The dialogue strategies of the Flobi system were designed based on a Wizard-of-Oz study on object teaching, where uninstructed users demonstrate everyday objects to a teleoperated robot system [12]. All of the analysed interactions have a very similar structure, consisting of an opening part, a task-related part and a closing part. 36 % of the interactions additionally feature transitional phrases that introduce the task-related part. In the opening phase, introducing each other (82 %) and exchanging pleasantries (18 %) are frequent. Aside from object demonstrations, the task-related phase consists of checking learned objects (45 %) and transitional phrases between the objects (36 %). Praising the robot for correctly learned objects turned out to be universal (100 %). The task-related part may include closing remarks (36 %). As far as possible, the observed strategies were transferred to the Flobi scenario.
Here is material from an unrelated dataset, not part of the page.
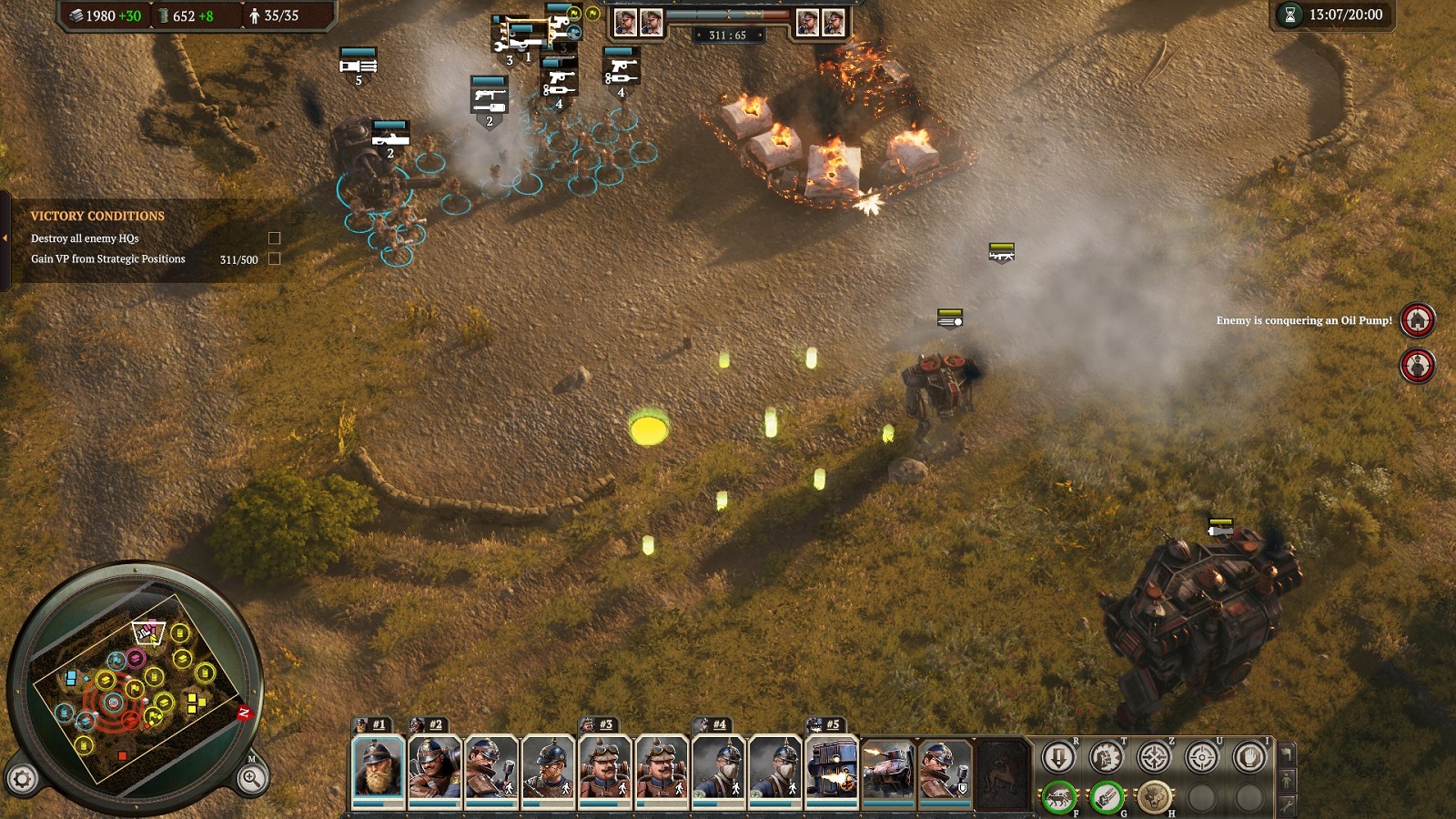Activate the down-arrow retreat command
This screenshot has width=1456, height=819.
click(1058, 757)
Table 2 illustrates the resulting interaction capabilities of the system.
Table 2

Example dialogue demonstrating the interaction capabilities of the system

Purpose

Example interaction

Greeting

User: Hello, Flobi

Flobi: Hi, hello

Introducing

User: My name is Anneliese

Flobi: Hello, Anneliese. Nice to meet you

Exchanging pleasantries

User: How are you?

Flobi: Fine, thank you!

Task transition

User: I am here to show you some objects

Flobi: Alright, let’s start!

Attracting attention

User: Flobi, look here!

Flobi: Yes, I’m looking

Object demonstration

User: This is a yellow lemon

Flobi: Alright, a yellow melon. Is that correct?

User: No, it’s a lemon

Flobi: Alright, a lemon. Is that correct?

User: Yes, that’s correct

Flobi: Okay, I am going to learn the lemon

Flobi: I have learned the lemon

Object query

Flobi: What is that?

User: This is an apple

(remainder similar to object demonstration)

Listing learned objects

User: What have you learned so far?

Flobi: I have learned a lemon and an apple

Checking

User: Flobi, do you know this one?

Flobi: I will have a look at it

Flobi: This is an apple

Praising

User: Well done, Flobi

Flobi: Thank you

Restart

User: Restart

Flobi: Okay, let’s start over again

Transitional phrases

User: Would you like to learn another object?
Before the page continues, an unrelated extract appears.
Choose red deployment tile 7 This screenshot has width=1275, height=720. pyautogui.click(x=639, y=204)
Flobi: Yes, I want to learn them all

Closing task

User: Okay, that’s it

Flobi: Are you leaving already?

Parting

User: Good bye, Flobi. Take care!

Flobi: Bye, see you later

4.3 System Overview

Our system uses a component-based architecture with event-based, asynchronous communication. Figure 3 shows the components of the system, consisting of three subparts for vision, speech and motion. The major components involved in object demonstration episodes (on which we will focus for the purpose of this paper) are marked in orange colour. As shown in Fig. 1, processing an object demonstration requires two sequential steps: First, the object referred to needs to be identified (i.e. a reference resolution task needs to be executed). Second, its appearance must be memorized (i.e. an object learning task needs to be executed). Both tasks are initiated by the dialogue system, and handled by a reference resolution and an object learning component, respectively. The components involved coordinate by means of the above described Task State Protocol.
Fig. 3

Components of the Flobi system. The major components required for object demonstrations are: Speech recognition, dialogue manager, reference resolution and object recognition. They are marked in orange colour (Colour figure online)
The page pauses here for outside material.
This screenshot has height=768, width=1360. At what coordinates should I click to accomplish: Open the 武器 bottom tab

The system is not (yet) fully autonomous. In particular, the reference resolution is operator-assisted using the Wizard-of-Oz method. This is because, despite our general goal of using only autonomous behaviour, we found through the above mentioned study on object teaching that users’ referencing behaviour varies considerably, and this observation was confirmed by the user study with the Flobi system, where 8 different referencing strategies could be identified. Not all of these could be acceptably automated by now. Hence, the system detects references on its own, but resolving is done by an operator selecting the appropriate object region. Thus, the normal flow of events when processing an object demonstration is as follows (cf. also Fig. 1):
  • The user produces an utterance. The dialogue system interprets the user’s utterance as an object demonstration (H.demonstrate, e.g. “U: This is a pineapple.”).

  • The dialogue system initiates a reference resolution task.

  • The WOz reference resolution component captures the current image of the scene so that the operator can select the object referred to.

  • The WOz reference resolution component updates the reference resolution task with the coordinates of the object and completes it.

  • The dialogue system generates a request for confirmation of the given NKT (R.askForConfirmation, e.g.“This is a pine-apple, is that correct?”)

  • If the user confirms (H.confirm, e.g. “Yes, that is correct.”), the dialogue system generates an acknowledgement (R.acknowledge, e.g. “Good.”) and initiates an object learning task, using the coordinates obtained from the reference resolution task.

  • If the object recogniser accepts the learning task, the dialogue manager announces the start of the learning process (R.assert, e.g. “R: Then I will learn the pineapple now.”)

  • The object recogniser updates its representations and completes the learning task which the dialogue system acknowledges (R.acknowledge, “R: I have memorized the pineapple.”).

Note that the operator who resolves the reference does not have complete information, but observes only the (possibly incorrect) speech recognition result as well as the user’s deictic gesture through the robot’s eye cameras. Thus, it relies on the same information an autonomous component would have to. This means that reference resolution may fail, which occurs for instance if the deictic gesture is performed out of the robot’s field of view or if the user does not perform a deictic gesture at all but refers to the object only verbally (“There is an apple next to the banana”).

4.4 The Dataset

The dialogue excerpt we will analyse in this paper is taken from a study with unexperienced users [18]. For the study 32 participants aged between 21 and 79 interacted with the Flobi system, with little prior instruction. Participants were told that the study was about object learning and asked to fill in a pre-questionnaire that captured their expectations towards the (still inactive) robot. Subsequently, they were asked to interact with the robot for at least 10 minutes and informed that they could begin interaction by greeting the robot and end interaction by saying goodbye.

In addition, they were advised not to be discouraged by speech recognition problems, and an emergency phrase (”Restart“) was provided. In order to obtain natural demonstration behaviour, however, it was not specified how exactly they should present the objects to the robot. Following the interaction, participants were asked to fill in a closing questionnaire which contained both statements about the interaction and follow-up judgement questions, matched to the expectation questionnaire.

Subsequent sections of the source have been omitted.